***** Extracted material

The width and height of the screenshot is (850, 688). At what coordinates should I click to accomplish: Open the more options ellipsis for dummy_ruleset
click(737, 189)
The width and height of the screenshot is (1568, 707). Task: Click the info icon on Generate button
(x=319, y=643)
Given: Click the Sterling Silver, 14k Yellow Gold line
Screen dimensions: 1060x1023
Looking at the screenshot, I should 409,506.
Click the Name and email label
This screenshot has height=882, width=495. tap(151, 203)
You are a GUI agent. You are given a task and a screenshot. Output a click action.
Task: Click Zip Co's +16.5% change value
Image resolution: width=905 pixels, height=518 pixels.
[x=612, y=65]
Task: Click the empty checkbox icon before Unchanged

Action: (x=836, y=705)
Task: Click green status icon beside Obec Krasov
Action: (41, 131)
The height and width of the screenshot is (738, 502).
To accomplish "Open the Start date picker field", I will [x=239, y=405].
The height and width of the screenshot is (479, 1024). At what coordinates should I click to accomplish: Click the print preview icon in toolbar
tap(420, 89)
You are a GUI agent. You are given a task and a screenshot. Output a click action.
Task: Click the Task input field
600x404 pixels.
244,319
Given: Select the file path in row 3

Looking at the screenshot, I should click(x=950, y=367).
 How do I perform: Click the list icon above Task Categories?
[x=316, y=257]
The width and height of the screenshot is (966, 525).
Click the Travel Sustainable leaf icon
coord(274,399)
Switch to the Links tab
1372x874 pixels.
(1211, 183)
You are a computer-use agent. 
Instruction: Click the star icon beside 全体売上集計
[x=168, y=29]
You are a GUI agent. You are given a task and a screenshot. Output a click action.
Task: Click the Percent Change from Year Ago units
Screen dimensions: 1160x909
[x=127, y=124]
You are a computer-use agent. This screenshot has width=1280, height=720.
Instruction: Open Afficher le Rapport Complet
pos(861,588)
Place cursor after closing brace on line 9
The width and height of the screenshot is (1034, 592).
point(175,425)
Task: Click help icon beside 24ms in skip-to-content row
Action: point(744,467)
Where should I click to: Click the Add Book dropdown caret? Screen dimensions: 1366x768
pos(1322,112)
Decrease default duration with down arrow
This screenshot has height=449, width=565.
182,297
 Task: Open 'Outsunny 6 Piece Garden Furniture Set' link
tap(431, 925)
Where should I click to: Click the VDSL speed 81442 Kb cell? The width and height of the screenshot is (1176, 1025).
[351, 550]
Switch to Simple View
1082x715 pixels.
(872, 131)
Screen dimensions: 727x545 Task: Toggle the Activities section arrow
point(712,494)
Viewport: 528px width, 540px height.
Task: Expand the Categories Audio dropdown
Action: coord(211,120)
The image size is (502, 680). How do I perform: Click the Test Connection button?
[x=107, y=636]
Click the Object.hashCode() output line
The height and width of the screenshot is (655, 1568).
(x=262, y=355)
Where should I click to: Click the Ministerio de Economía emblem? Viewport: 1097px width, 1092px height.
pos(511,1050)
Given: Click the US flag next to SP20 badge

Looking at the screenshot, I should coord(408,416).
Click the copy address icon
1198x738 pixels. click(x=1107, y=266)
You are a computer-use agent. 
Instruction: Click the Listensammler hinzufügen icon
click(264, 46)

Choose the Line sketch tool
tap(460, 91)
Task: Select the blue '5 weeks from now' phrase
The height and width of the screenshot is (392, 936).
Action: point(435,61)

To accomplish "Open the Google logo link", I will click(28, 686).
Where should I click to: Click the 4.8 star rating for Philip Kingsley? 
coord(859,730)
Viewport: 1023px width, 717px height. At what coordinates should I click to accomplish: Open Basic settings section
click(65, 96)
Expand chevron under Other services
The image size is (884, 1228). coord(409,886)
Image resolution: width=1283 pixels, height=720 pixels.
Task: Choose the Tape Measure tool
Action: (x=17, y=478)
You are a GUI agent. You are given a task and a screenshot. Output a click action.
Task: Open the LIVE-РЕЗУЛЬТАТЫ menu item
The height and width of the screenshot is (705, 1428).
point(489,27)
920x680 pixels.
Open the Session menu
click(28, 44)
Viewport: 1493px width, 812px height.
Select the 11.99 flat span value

**********

(Your objective) Whenever a line of the entries contains "from", it counts toward the total; state that total alone.

(Written answer) 2